Refrain from rituals, avoidance, or reassurance.
Stay long enough for anxiety to rise and fall on its own.
Over time, your nervous system learns something new:“I can feel this and survive it.”
This weakens the loop that keeps OCD going:
Intrusion → Anxiety → Compulsion → Temporary relief → Stronger anxiety [2]
ERP interrupts that loop. It teaches your brain that distress is temporary and not dangerous. But ERP is hard. Sitting with fear goes against every instinct you have. That is where ACT and mindfulness become essential.
How ACT Changes Your Relationship With Fear
Instead of trying to eliminate anxiety, ACT helps you build psychological flexibility or the ability to have thoughts and feelings without being controlled by them [1].
ACT teaches skills like:
Letting feelings be there without fighting them.

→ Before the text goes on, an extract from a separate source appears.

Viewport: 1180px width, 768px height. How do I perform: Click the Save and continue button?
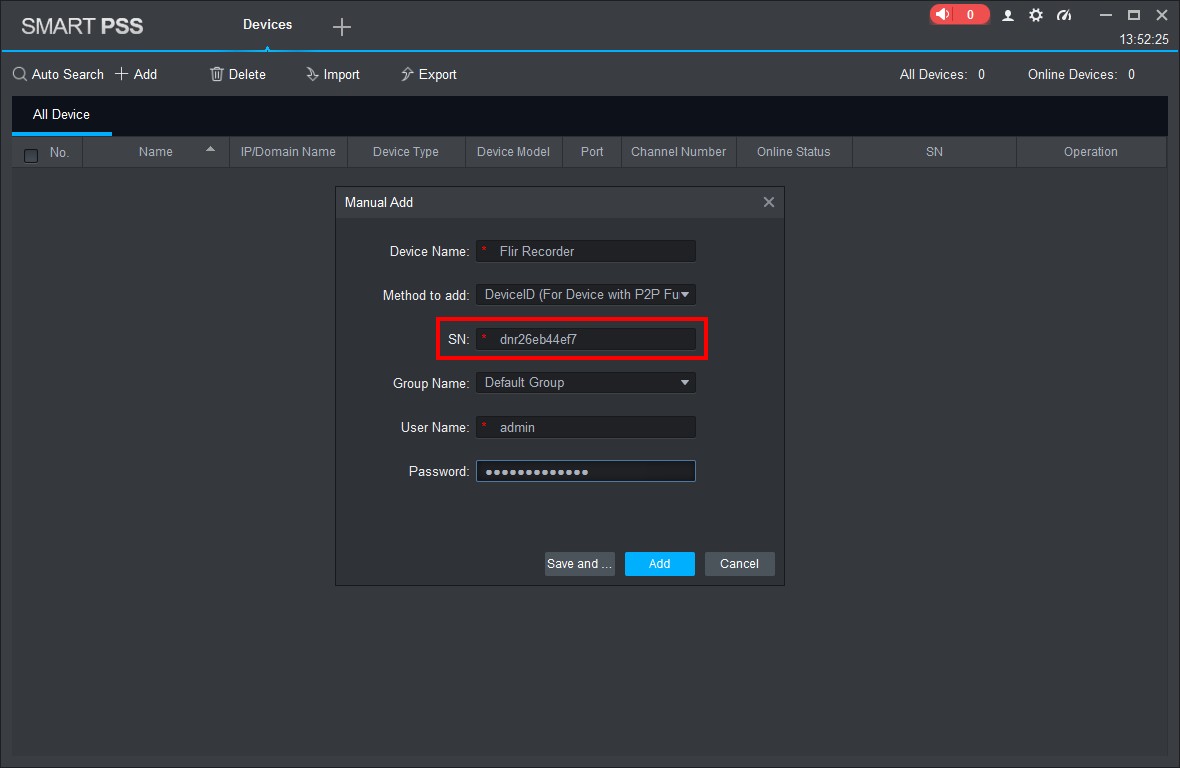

Seeing thoughts as thoughts, not truths.
Staying in the present moment.
Remembering that you are more than your mind.
Clarifying what matters to you.
Taking steps toward life even when fear is present.

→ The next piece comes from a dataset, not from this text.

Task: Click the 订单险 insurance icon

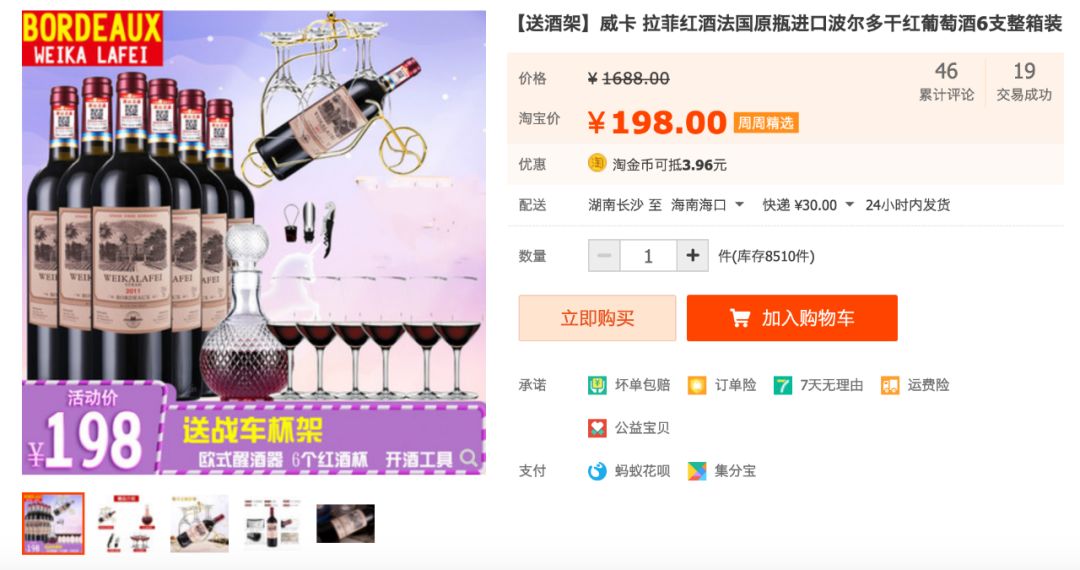Action: [x=697, y=386]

Across many studies, ACT produces outcomes similar to ERP and traditional CBT for anxiety and OCD [1]. It is especially helpful when people feel stuck, overwhelmed, or resistant to exposure.
ACT reframes ERP from:
“Endure this so anxiety goes away”
into:
“Practice being willing to feel this so you can live the life you care about.”
ERP teaches how to stay with fear.
ACT teaches why staying matters.
As flexibility increases, OCD decreases [2].
Why Mindfulness Matters
Mindfulness is the practice of noticing what is happening right now, without judging it [5].
In OCD and anxiety, mindfulness helps you:
Notice thoughts and urges without immediately reacting.
Reduce how threatening intrusions feel.
Stop suppressing inner experiences.
Ride out urges instead of obeying them.
Research shows that mindfulness-based interventions reduce OCD symptoms and depression while strengthening emotional awareness [5].
The learning is the same as ERP:
Anxiety rises.
No compulsion happens.
Anxiety falls.
Mindfulness gives you tools to stay present while that happens.
What All Three Have in Common
Large reviews show that ACT and mindfulness reduce the power of intrusive thoughts by changing how people relate to them [3]. Suffering continues not because thoughts exist, but because people try to control them.
All three approaches:
Reduce struggle with inner experience.
Increase tolerance for discomfort.
Teach that thoughts are events, not emergencies.
Let fear burn out instead of feeding it.
ERP retrains the brain.
ACT retrains your relationship with fear.
Mindfulness teaches you how to stay while fear moves through.
Together, they do not erase thoughts.
They change how much those thoughts run your life.
OCD and anxiety shrink not because fear disappears, but because fear is no longer in charge.
What This Means for You
Anxiety and OCD are fueled by avoiding inner experience.
ERP retrains your nervous system.
ACT and mindfulness make exposure sustainable.
Intrusive thoughts lose power when they stop being treated as threats.
Life grows when values, not fear, guide behavior.
A simple truth emerges:
You do not have to make fear go away to live your life.
You can live with it and it will not be in charge anymore.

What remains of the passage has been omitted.